Opened 11 years ago

Closed 7 years ago

#9991 closed Task (fixed)

Paste from word should only normalize input data

Reported by: Piotrek Koszuliński Owned by: Tade0
Priority: Normal Milestone: CKEditor 4.6.0
Component: Plugin : Paste from Word Version:
Keywords: Drupal Cc: wim.leers@…

Description (last modified by Jakub Ś)

Transformations and clean up are done by #9829 and #9989. Thus, PFW has to be rewritten so it won't double these core features.

Spec: https://gist.github.com/Reinmar/cc012b20bf37be84a523 (WIP)

Issues fixed by new implementation

#14660

Attachments (3)

whiteBg.png (105.0 KB) - added by Marek Lewandowski 8 years ago.
broken-list.docx (14.1 KB) - added by Marek Lewandowski 8 years ago.
List causing an exception
fixture-utility-manual.md (621 bytes) - added by Tade0 8 years ago.
Manual for the client side of the PFW fixture generator.

Download all attachments as: .zip

Change History (47)

comment:1 Changed 11 years ago by Piotrek Koszuliński

Status: newconfirmed

comment:2 Changed 11 years ago by Piotrek Koszuliński

Type: BugTask

comment:3 Changed 11 years ago by Piotrek Koszuliński

Description: modified (diff)

comment:4 Changed 11 years ago by Anna Tomanek

Adding #10267 as a test case for this issue.

comment:5 Changed 11 years ago by Piotrek Koszuliński

Milestone: CKEditor 4.2

This ticket is about rewriting PFW from scratch and this is immense amount of work, so it will not be included in 4.2.

comment:6 Changed 11 years ago by Piotrek Koszuliński

Description: modified (diff)

comment:7 Changed 11 years ago by Piotrek Koszuliński

#10327 should go before this ticket.

comment:8 Changed 11 years ago by Piotrek Koszuliński

<td style="background:Yellow">...</td>
or:
<span style="background:Yellow">...</span>

We need transformation that will extract background-color which we understand, from background which we remove.

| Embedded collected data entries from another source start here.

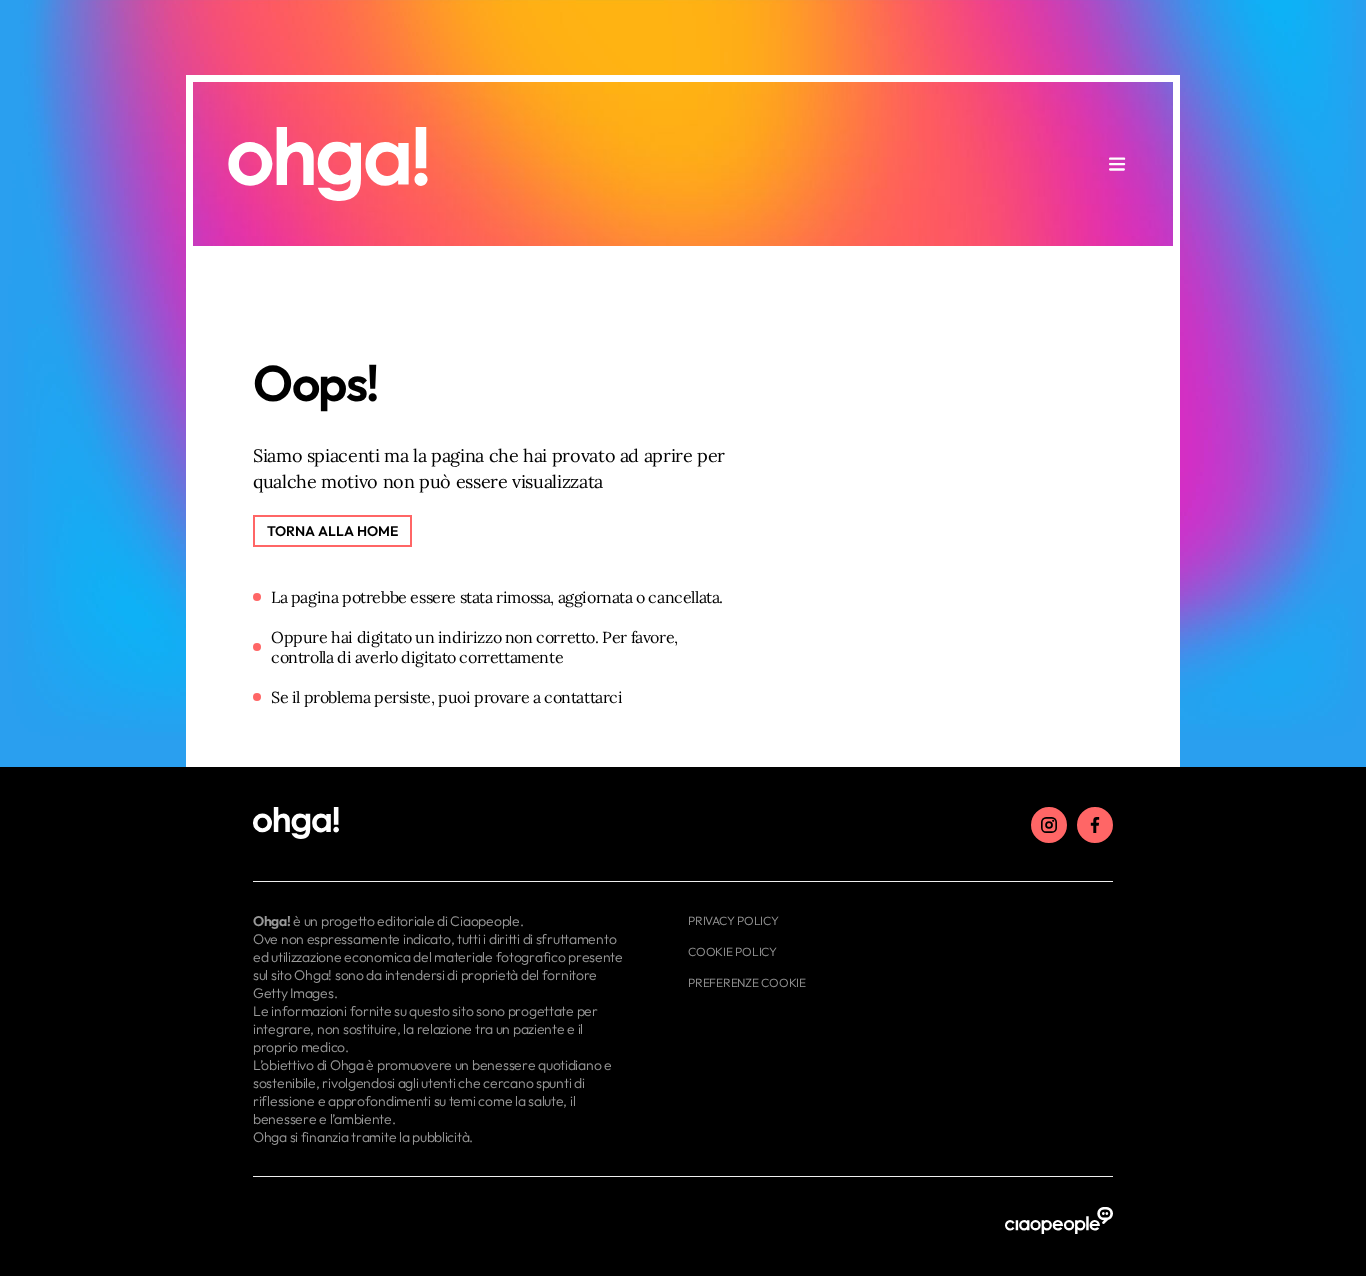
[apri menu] (1117, 164)
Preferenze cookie (747, 982)
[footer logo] (440, 824)
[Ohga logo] (328, 164)
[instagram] (1049, 825)
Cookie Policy (732, 951)
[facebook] (1095, 825)
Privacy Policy (733, 920)
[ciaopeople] (1059, 1221)
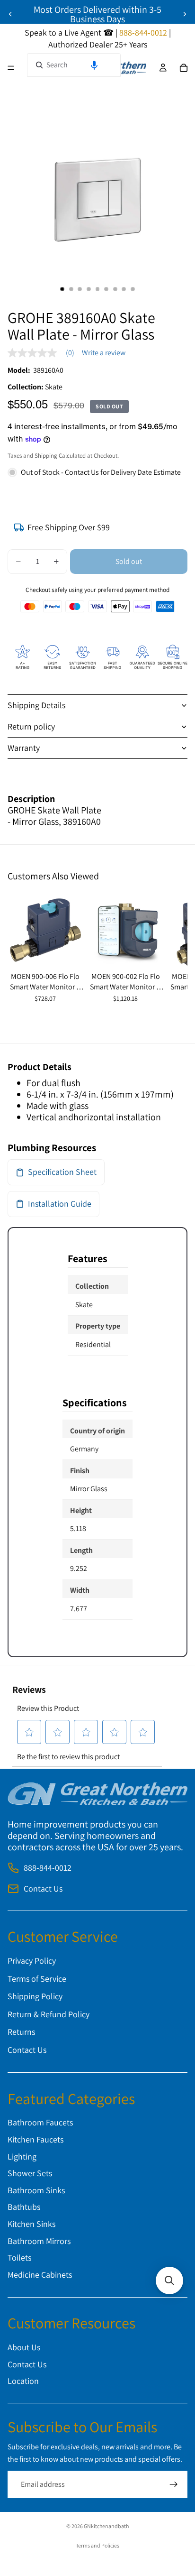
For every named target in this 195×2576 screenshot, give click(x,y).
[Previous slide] (10, 14)
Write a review (103, 353)
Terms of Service (37, 1978)
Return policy (31, 726)
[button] (94, 65)
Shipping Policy (35, 1996)
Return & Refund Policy (48, 2014)
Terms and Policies (97, 2545)
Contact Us (43, 1889)
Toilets (19, 2258)
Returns (21, 2032)
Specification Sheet (62, 1171)
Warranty (24, 747)
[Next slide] (184, 14)
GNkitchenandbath (106, 2526)
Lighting (22, 2156)
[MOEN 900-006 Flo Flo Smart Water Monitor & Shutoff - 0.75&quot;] (45, 930)
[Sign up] (174, 2485)
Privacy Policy (32, 1960)
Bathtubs (24, 2207)
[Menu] (11, 68)
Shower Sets (30, 2173)
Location (23, 2381)
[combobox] (73, 65)
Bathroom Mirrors (39, 2240)
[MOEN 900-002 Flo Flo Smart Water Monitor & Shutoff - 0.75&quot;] (126, 930)
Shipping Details (36, 705)
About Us (24, 2347)
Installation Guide (59, 1203)
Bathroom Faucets (40, 2122)
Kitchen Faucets (35, 2139)
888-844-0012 (47, 1868)
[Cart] (183, 67)
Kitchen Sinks (31, 2223)
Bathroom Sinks (36, 2190)
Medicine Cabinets (40, 2274)
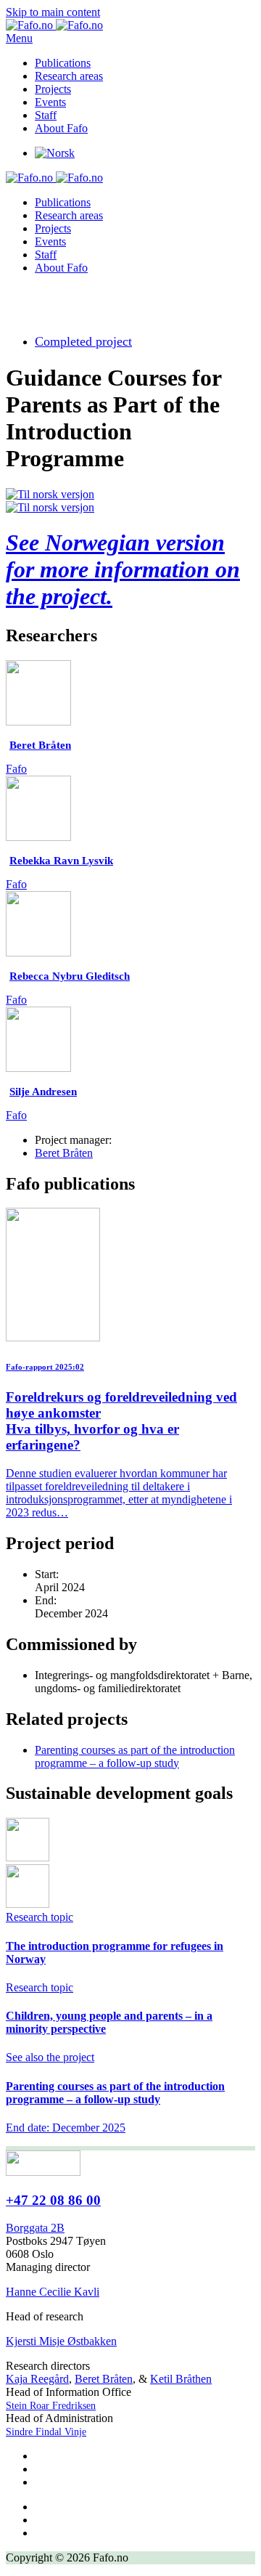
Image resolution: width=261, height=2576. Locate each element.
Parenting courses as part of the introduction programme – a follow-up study (135, 1756)
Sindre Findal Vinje (46, 2431)
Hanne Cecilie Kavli (52, 2292)
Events (50, 102)
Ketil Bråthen (181, 2379)
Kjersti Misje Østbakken (61, 2341)
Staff (46, 115)
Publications (63, 63)
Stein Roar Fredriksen (51, 2405)
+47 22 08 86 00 (53, 2200)
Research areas (69, 76)
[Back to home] (54, 25)
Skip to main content (53, 12)
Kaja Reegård (37, 2379)
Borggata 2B (35, 2228)
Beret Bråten (64, 1153)
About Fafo (61, 128)
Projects (53, 89)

We should add these transformations for more CSS properties. I'm not only sure how can we automatically create them from e.g. config.colorButton_backStyle. We may need to add new settings for styles which would guide the filter.

Duplicate: #10364.

Last edited 11 years ago by Piotrek Koszuliński (previous) (diff)

comment:9 Changed 11 years ago by Piotrek Koszuliński

Another rooms for improvements can be find in the way we fixed #10348:

  • transformations could accept elements list instead of one element only,
  • transformations for align attribute on blocks is needed.

comment:10 Changed 11 years ago by Jakub Ś

#10558 was marked as duplicate.

comment:11 Changed 10 years ago by Piotrek Koszuliński

Milestone: CKEditor 4.4

comment:12 Changed 10 years ago by Frederico Caldeira Knabben

Component: Core : PastingPlugin : Paste from Word

comment:13 Changed 10 years ago by Frederico Caldeira Knabben

We’re not supposed to drastically change the way things are done right now. Most of the changes are to happen in the cleanup logic.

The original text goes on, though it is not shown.